Offline multi-agent reinforcement learning (MARL) aims to solve cooperative decision-making problems in multi-agent systems using pre-collected datasets. Existing offline MARL methods primarily constrain training within the dataset distribution, resulting in overly conservative policies that struggle to generalize beyond the support of the data. While model-based approaches offer a promising solution by expanding the original dataset with synthetic data generated from a learned world model, the high dimensionality, non-stationarity, and complexity of multi-agent systems make it challenging to accurately estimate the transitions and reward functions in offline MARL. Given the difficulty of directly modeling joint dynamics, we propose a local-to-global (LOGO) world model, a novel framework that leverages local predictions-which are easier to estimate-to infer global state dynamics, thus improving prediction accuracy while implicitly capturing agent-wise dependencies. Using the trained world model, we generate synthetic data to augment the original dataset, expanding the effective state-action space. To ensure reliable policy learning, we further introduce an uncertainty-aware sampling mechanism that adaptively weights synthetic data by prediction uncertainty, reducing approximation error propagation to policies. In contrast to conventional ensemble-based methods, our approach requires only an additional encoder for uncertainty estimation, significantly reducing computational overhead while maintaining accuracy. Extensive experiments across 8 scenarios against 8 baselines demonstrate that our method surpasses state-of-the-art baselines on standard offline MARL benchmarks, establishing a new model-based baseline for generalizable offline multi-agent learning.

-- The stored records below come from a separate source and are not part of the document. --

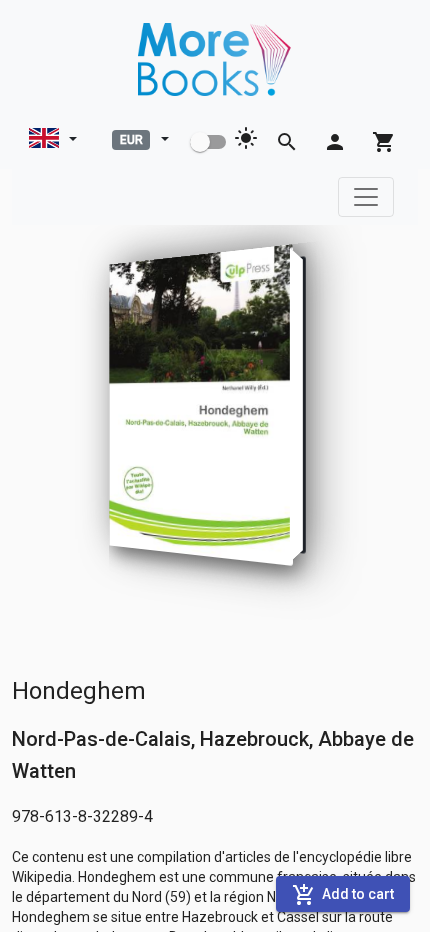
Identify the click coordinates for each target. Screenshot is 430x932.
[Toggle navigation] (366, 197)
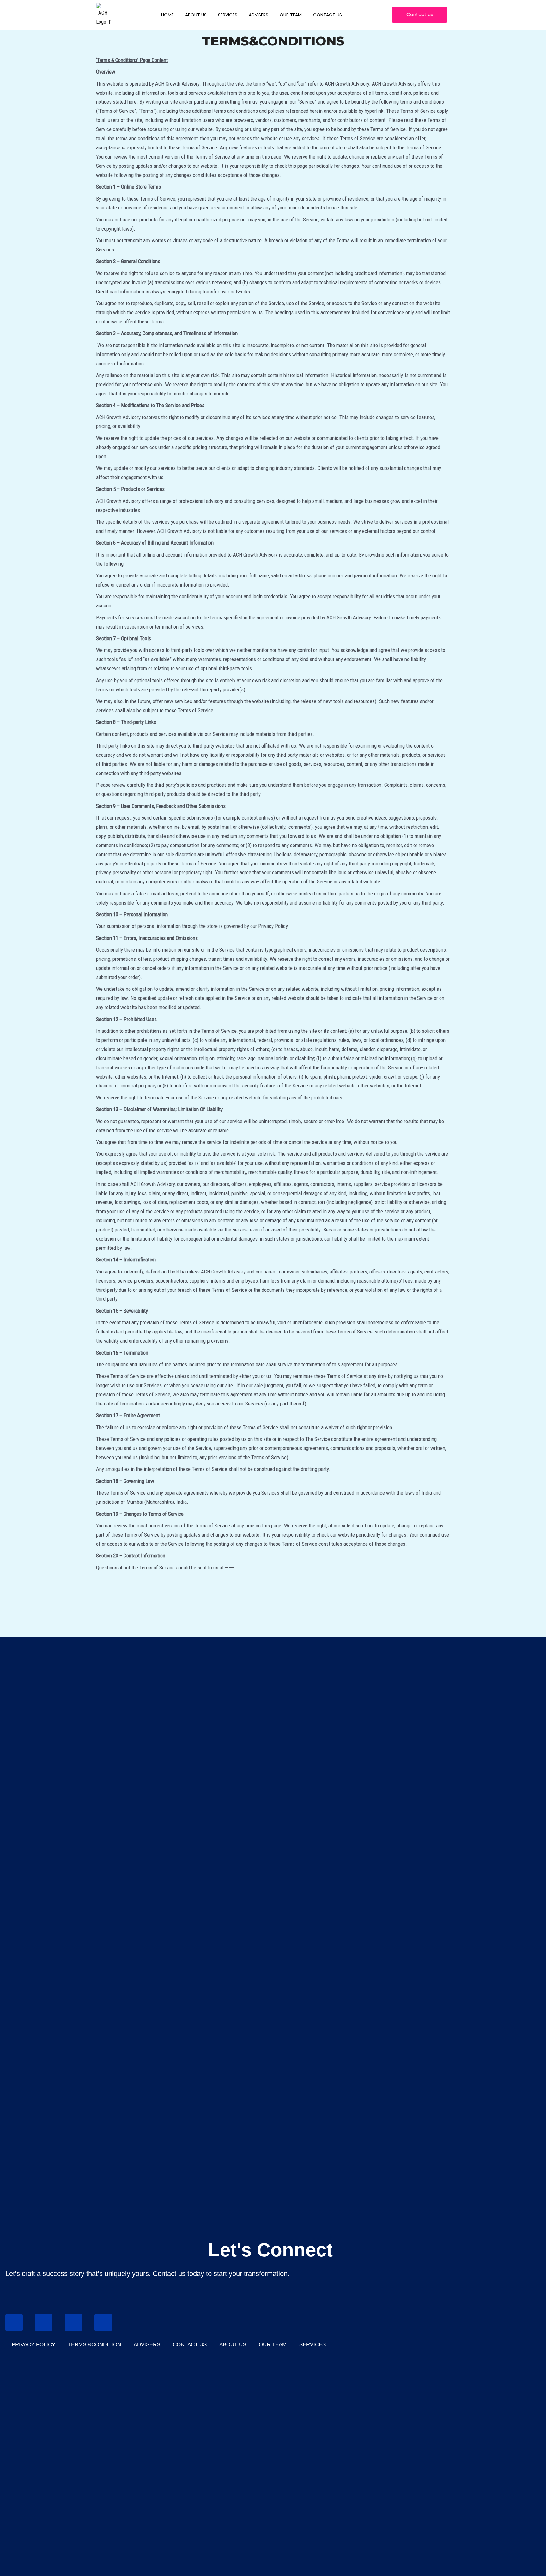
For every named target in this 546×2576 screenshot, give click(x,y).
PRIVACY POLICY (33, 2345)
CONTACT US (190, 2345)
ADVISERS (147, 2345)
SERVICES (312, 2345)
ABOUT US (232, 2345)
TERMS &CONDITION (94, 2345)
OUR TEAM (273, 2345)
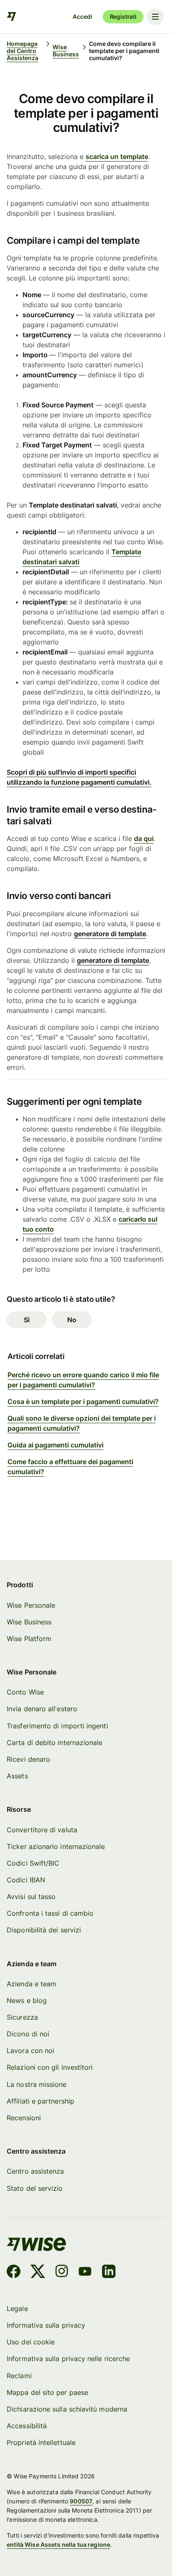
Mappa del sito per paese (47, 2393)
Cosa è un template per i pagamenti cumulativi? (83, 1401)
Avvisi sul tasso (31, 1897)
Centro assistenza (35, 2171)
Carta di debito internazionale (54, 1743)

翻译：离线多智能体强化学习（MARL）旨在利用预先收集的数据集解决多智能体系统中的协作决策问题。现有离线MARL方法主要将训练约束在数据集分布范围内，导致策略过于保守，难以泛化至数据支撑集之外。尽管基于模型的方法通过学习的世界模型生成合成数据以扩展原始数据集，为这一问题提供了有前景的解决方案，但多智能体系统的高维性、非平稳性与复杂性使得准确估计离线MARL中的状态转移与奖励函数极具挑战。鉴于直接建模联合动力学存在困难，我们提出一种局部到全局（LOGO）世界模型——该新颖框架利用更易估计的局部预测来推断全局状态动力学，从而在隐式捕获智能体间依赖关系的同时提升预测精度。借助训练完成的世界模型，我们生成合成数据以增强原始数据集，从而扩展有效的状态-动作空间。为确保策略学习的可靠性，我们进一步引入不确定性感知采样机制，通过预测不确定性自适应加权合成数据，减少近似误差向策略的传播。与传统的基于集成的方法相比，本方法仅需额外编码器进行不确定性估计，在保持精度的同时显著降低计算开销。在8种场景下与8个基线方法的广泛实验表明，本方法在标准离线MARL基准测试中超越了当前最优基线，为可泛化的离线多智能体学习建立了新的基于模型基准。